** Text block **
● ● ● ● ● ● ●
The numbers on the y axis rank a term against itself. The time periods where it’s ranked 0 means there wasn’t enough data for it to show up on Trends. Rank 100 is the term’s most popular moment.

In August 2013, Kjellberg became the most-subscribed-to channel on YouTube. Then, in August 2014, his search popularity spiked. “What happened in 2014?” he asks, paging through old videos and search results. “I played games in 2014,” he concludes. “No controversy, no nothing.”

His next big spike, however, was the result of controversy. In January 2017, he infamously paid two freelancers $5 to dance and hold up a sign saying “Death to all Jews”. He faced widespread backlash, which metastasized when the Wall Street Journal published a story reporting nine other instances of anti-Semitic themes and Nazi imagery on Kjellberg’s channel — all posted prior to the $5 video. Kjellberg’s supporters condemned the story, and apparently still hold a grudge, judging by a hack this past December — during the height of the T-Series battle — that saw them replace one of the WSJ’s pages with an apology to Kjellberg, along with a call for readers to subscribe to him.

Following the “Death to all Jews” video, Kjellberg continued vlogging daily, but saw a general drop in search popularity until T-Series arrived. The record label first looked likely to overtake Kjellberg around October 2018, but fervor from fans, along with stunts from YouTubers like MrBeast and Markiplier, kept him afloat. Those stunts, along with the competition in general, pushed Kjellberg back into news coverage, and his popularity reached an all-time high in December 2018.

That high was broken, however, by his search data for March 2019. That’s the month where a shooter livestreamed himself killing 51 mosquegoers in Christchurch, New Zealand. Before he began shooting, he told viewers to “Subscribe to PewDiePie.” Kjellberg disavowed the shooter on Twitter, and later released a video talking about the impact of the massacre and requesting that his fans stop using the slogan. He conceded in the PewDiePie vs. T-Series battle March 31.

Since then, his search traffic has dropped off, and while he once looked to be the first YouTube channel to break 100 million subscribers, that honor ended up going to T-Series. (Kjellberg currently has 96.6 million subs).
● ● ● ● ● ● ●
** Data shown **

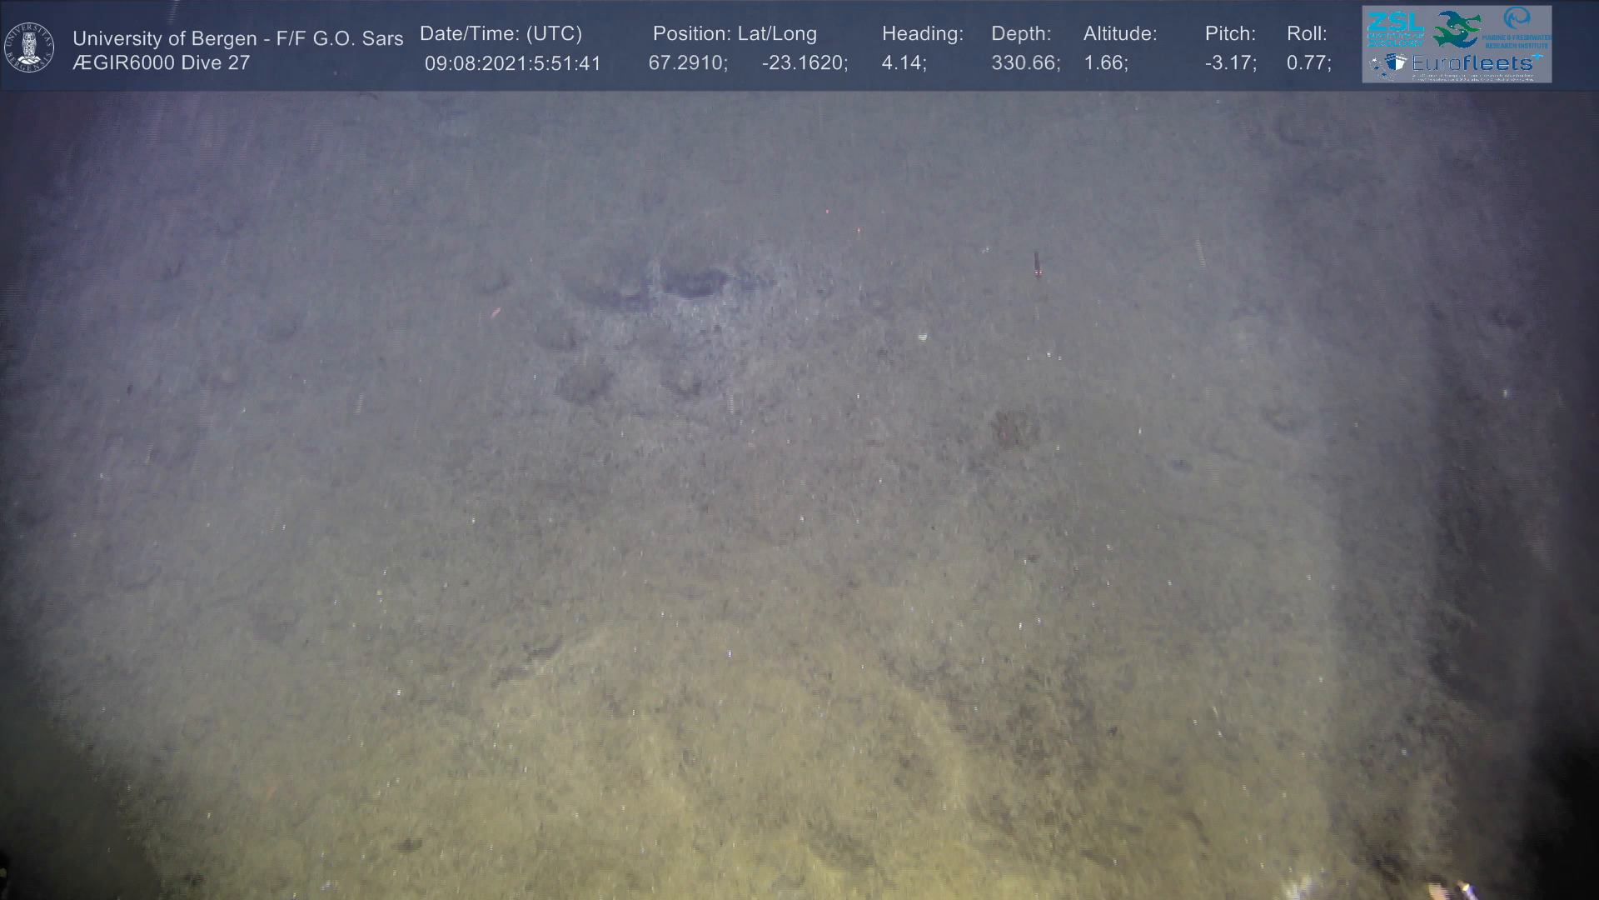Click the University of Bergen - F/F G.O. Sars title
Image resolution: width=1599 pixels, height=900 pixels.
tap(237, 38)
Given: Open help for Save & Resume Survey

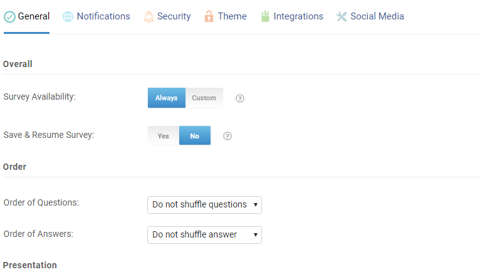Looking at the screenshot, I should tap(227, 136).
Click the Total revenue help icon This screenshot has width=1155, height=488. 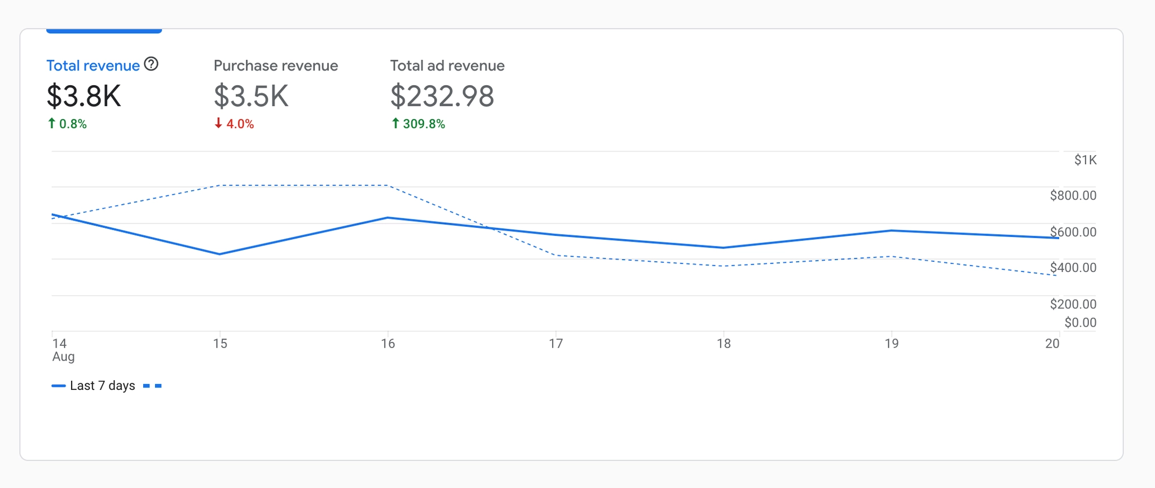coord(151,64)
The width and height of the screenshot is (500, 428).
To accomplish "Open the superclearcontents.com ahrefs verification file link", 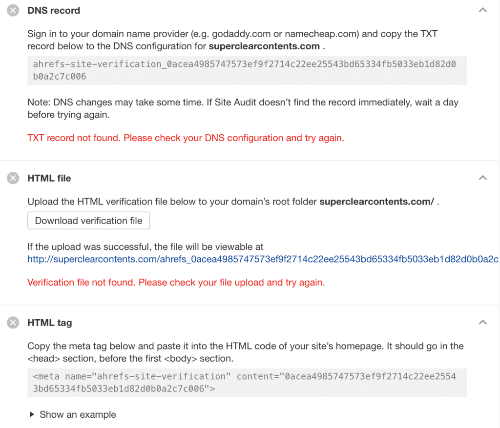I will 263,259.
● ● ● ● ● ● ●
** Given task **
Answer these from the text above about Kjellberg's search popularity:
(a) In what month and year did Kjellberg become the most-subscribed-to channel on YouTube?
(b) How much did he pay the two freelancers to hold up the sign?
(c) On what date did he concede in the PewDiePie vs. T-Series battle?

** Exercise solution **
(a) August 2013
(b) $5
(c) March 31